**PROBLEM DESCRIPTION**
Copy exactly the stretch of data below from the line with "The width and height of the screenshot is (1137, 415)." through the line with "This screenshot has width=1568, height=575.", including both of those lines.

**RECORDS SUPPLIED**

————————

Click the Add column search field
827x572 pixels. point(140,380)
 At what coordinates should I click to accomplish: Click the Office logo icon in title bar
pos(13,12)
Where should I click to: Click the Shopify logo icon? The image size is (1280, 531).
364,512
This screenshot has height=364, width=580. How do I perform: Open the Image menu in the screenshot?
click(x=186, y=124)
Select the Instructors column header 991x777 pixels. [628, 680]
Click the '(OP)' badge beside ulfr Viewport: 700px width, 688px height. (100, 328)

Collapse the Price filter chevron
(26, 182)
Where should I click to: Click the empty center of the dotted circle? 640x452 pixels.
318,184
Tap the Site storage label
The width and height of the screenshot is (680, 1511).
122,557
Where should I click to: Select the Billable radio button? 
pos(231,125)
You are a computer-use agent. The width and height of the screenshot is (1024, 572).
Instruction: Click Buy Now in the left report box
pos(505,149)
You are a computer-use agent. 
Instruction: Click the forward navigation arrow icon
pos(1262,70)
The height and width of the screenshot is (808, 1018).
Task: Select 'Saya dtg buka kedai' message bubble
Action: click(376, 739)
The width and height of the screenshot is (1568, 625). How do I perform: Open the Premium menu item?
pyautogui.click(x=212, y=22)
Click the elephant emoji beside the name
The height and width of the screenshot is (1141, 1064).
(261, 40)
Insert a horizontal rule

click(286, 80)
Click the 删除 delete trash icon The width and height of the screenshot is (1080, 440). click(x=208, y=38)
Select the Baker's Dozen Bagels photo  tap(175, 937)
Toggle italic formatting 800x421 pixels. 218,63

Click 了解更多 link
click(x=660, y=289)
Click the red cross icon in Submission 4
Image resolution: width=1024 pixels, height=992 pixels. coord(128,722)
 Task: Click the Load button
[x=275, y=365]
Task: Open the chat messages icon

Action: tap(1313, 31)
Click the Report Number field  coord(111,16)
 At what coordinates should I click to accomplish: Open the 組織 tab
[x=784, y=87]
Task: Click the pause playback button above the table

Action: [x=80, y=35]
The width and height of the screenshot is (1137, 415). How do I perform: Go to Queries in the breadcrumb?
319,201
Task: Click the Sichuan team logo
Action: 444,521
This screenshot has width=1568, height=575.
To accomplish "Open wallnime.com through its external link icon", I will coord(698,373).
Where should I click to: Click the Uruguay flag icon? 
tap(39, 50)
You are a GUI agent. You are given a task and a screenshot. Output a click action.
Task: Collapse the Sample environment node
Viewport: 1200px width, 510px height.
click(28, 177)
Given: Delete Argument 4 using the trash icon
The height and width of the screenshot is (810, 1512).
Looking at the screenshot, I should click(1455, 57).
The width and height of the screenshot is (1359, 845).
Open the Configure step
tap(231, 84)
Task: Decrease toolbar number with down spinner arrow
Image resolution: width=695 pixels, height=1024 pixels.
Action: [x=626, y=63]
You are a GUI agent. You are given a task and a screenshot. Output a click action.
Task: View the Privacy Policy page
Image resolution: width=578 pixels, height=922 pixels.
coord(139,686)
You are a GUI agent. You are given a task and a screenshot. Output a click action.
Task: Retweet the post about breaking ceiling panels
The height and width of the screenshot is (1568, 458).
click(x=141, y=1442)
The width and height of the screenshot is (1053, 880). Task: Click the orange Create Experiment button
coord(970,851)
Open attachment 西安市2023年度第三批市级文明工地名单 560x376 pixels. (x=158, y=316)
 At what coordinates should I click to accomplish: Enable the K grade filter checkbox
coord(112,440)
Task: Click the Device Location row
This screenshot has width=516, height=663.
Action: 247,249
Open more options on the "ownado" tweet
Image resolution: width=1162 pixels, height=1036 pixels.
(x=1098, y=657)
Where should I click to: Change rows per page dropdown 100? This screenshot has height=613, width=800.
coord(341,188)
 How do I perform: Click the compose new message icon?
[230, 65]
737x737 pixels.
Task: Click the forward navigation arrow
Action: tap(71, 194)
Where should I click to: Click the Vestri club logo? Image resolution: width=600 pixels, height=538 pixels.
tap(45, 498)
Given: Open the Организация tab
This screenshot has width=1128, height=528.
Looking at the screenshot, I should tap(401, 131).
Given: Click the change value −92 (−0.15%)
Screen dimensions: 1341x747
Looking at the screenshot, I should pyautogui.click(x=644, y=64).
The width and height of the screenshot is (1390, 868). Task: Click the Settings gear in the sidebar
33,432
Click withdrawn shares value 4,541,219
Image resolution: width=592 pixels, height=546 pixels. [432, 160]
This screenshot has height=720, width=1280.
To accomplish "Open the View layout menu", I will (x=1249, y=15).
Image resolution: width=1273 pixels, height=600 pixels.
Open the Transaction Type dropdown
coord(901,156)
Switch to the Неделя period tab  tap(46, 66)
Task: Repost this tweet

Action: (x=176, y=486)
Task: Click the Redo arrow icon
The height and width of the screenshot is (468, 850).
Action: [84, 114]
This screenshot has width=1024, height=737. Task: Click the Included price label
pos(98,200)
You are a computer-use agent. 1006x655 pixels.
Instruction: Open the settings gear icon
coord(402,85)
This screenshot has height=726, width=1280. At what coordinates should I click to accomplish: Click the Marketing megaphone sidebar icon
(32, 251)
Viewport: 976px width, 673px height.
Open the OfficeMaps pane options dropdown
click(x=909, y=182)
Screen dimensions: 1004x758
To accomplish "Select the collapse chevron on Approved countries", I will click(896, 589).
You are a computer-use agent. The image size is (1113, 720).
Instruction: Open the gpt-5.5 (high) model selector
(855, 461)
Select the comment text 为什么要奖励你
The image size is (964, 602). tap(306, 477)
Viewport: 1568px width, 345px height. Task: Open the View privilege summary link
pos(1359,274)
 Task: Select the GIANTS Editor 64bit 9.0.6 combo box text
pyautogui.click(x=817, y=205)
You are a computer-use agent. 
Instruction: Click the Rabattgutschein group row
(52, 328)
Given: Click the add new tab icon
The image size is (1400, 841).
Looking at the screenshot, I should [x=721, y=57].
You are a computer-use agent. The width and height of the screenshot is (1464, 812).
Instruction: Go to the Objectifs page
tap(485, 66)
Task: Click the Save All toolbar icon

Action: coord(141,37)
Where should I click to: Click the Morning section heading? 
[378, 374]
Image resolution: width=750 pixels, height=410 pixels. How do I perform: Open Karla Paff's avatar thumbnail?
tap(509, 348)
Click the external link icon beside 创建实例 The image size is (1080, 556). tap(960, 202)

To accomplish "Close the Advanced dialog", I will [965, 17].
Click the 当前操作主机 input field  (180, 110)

————————

**ANSWER SECTION**
The width and height of the screenshot is (1137, 415). How do I perform: Go to Queries in the breadcrumb?
319,201
Task: Click the Sichuan team logo
Action: 444,521
This screenshot has width=1568, height=575.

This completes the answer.